### TASK INSTRUCTIONS
Below are records with pictures in them; print them exactly, omitting the pictures.

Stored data

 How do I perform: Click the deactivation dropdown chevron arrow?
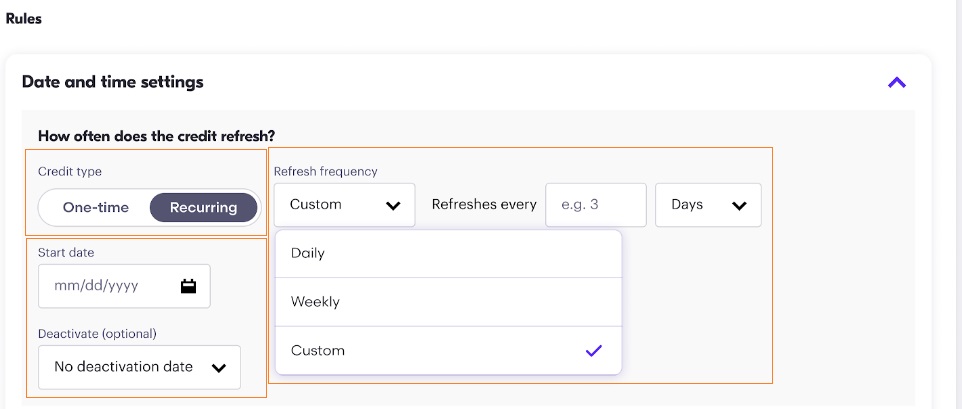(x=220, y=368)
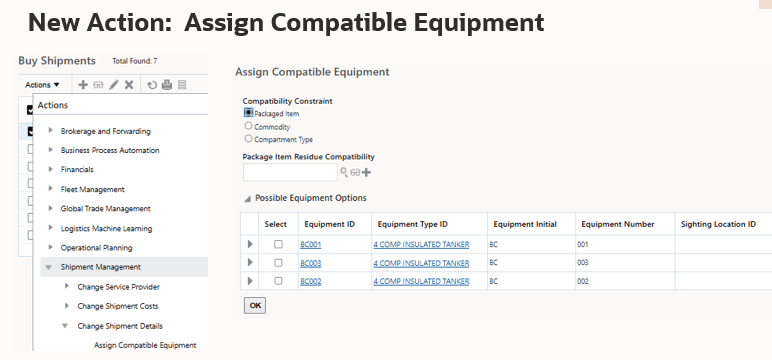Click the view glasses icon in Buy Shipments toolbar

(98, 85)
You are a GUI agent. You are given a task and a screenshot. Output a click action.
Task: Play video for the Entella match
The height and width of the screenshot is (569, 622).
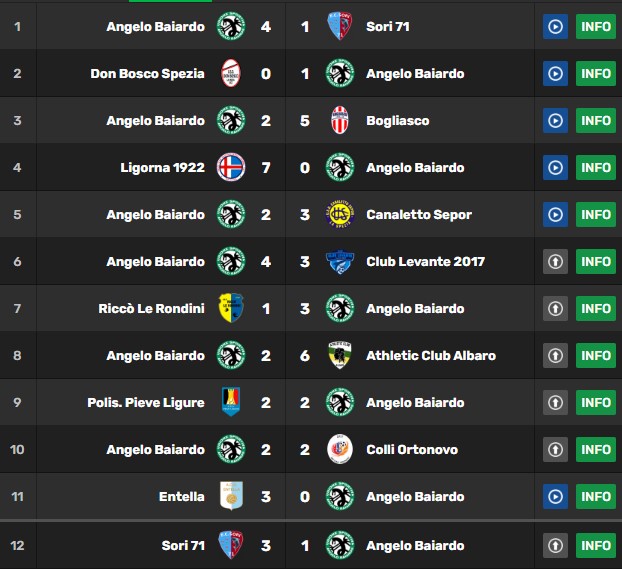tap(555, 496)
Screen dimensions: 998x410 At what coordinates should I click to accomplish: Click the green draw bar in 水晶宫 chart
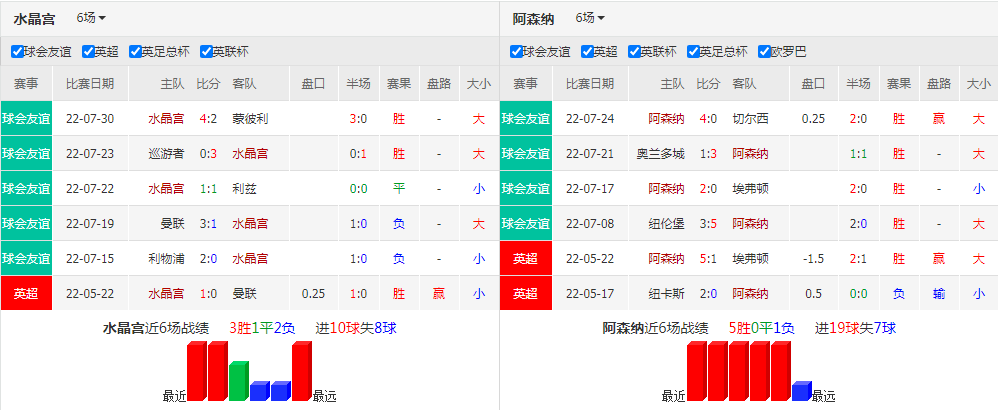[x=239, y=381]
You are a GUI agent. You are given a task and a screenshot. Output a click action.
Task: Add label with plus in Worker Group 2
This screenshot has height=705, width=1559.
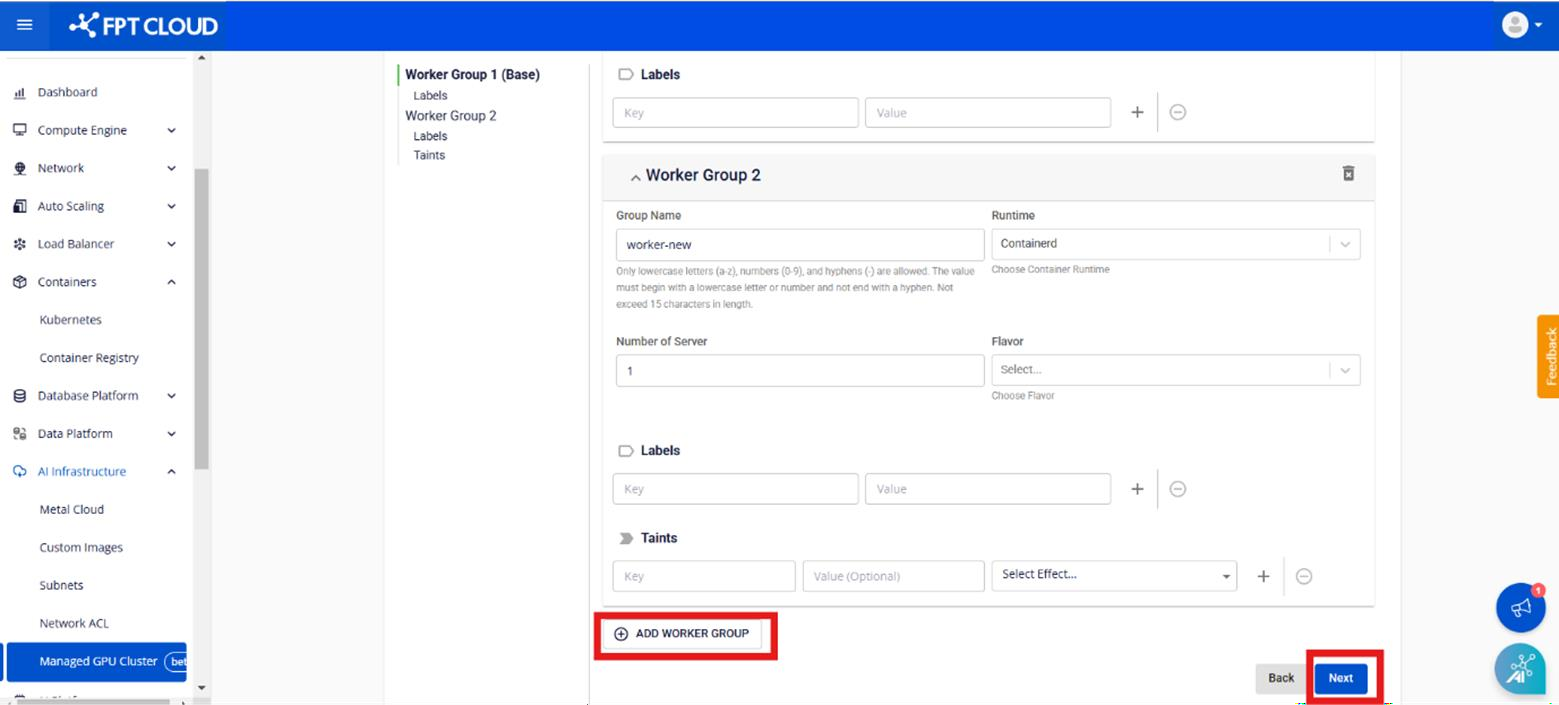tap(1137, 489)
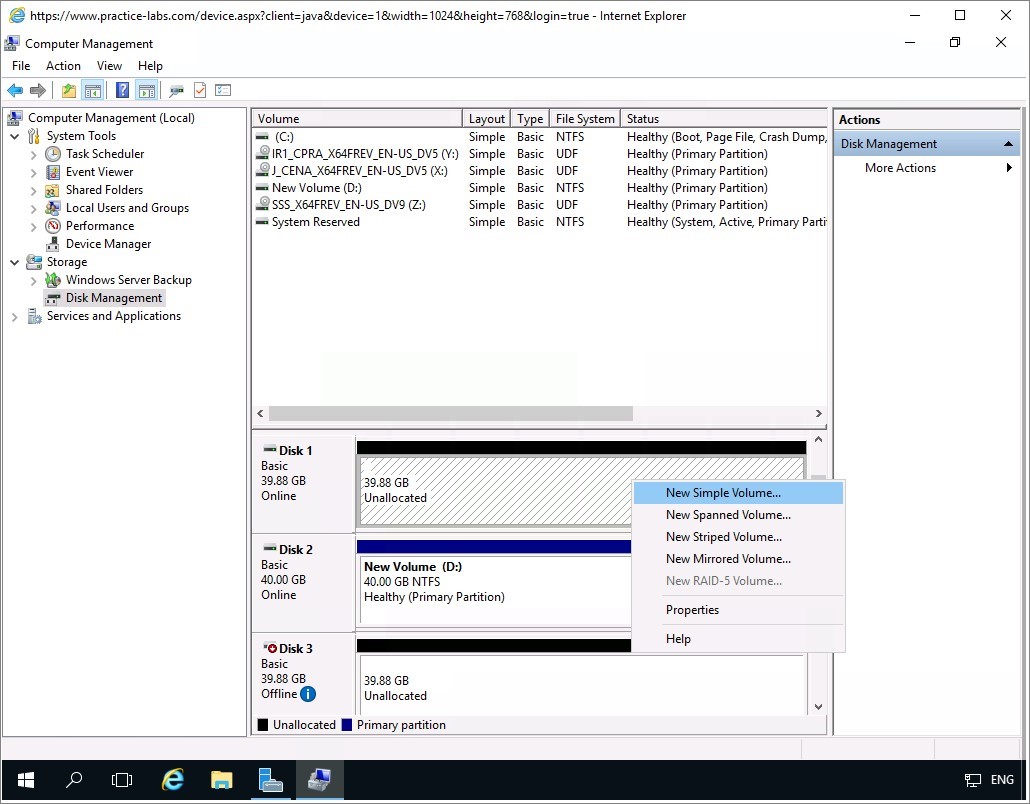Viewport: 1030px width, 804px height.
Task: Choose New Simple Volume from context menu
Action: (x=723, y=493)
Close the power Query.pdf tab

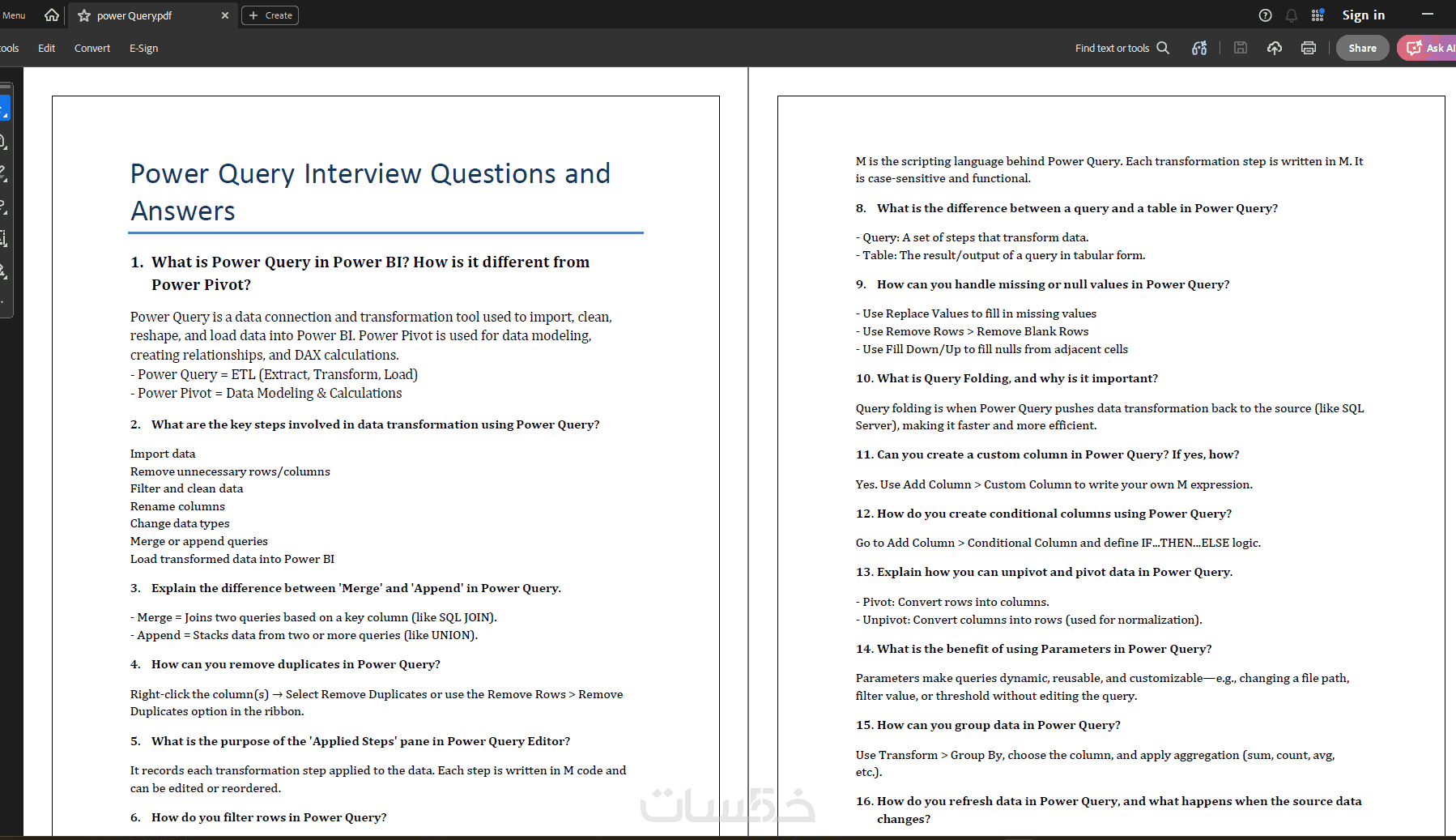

### WRITTEN ANSWER
 How do I perform: Click the deactivation dropdown chevron arrow?
(x=220, y=368)
Click the view glasses icon in Buy Shipments toolbar

(98, 85)
You are a GUI agent. You are given a task and a screenshot. Output a click action.
Task: Play video for the Entella match
The height and width of the screenshot is (569, 622).
tap(555, 496)
Screen dimensions: 998x410 At what coordinates should I click to accomplish: Click the green draw bar in 水晶宫 chart
[x=239, y=381]
You are a GUI agent. You are given a task and a screenshot. Output a click action.
Task: Add label with plus in Worker Group 2
This screenshot has height=705, width=1559.
tap(1137, 489)
Viewport: 1030px width, 804px height.
Task: Choose New Simple Volume from context menu
Action: (x=723, y=493)
Close the power Query.pdf tab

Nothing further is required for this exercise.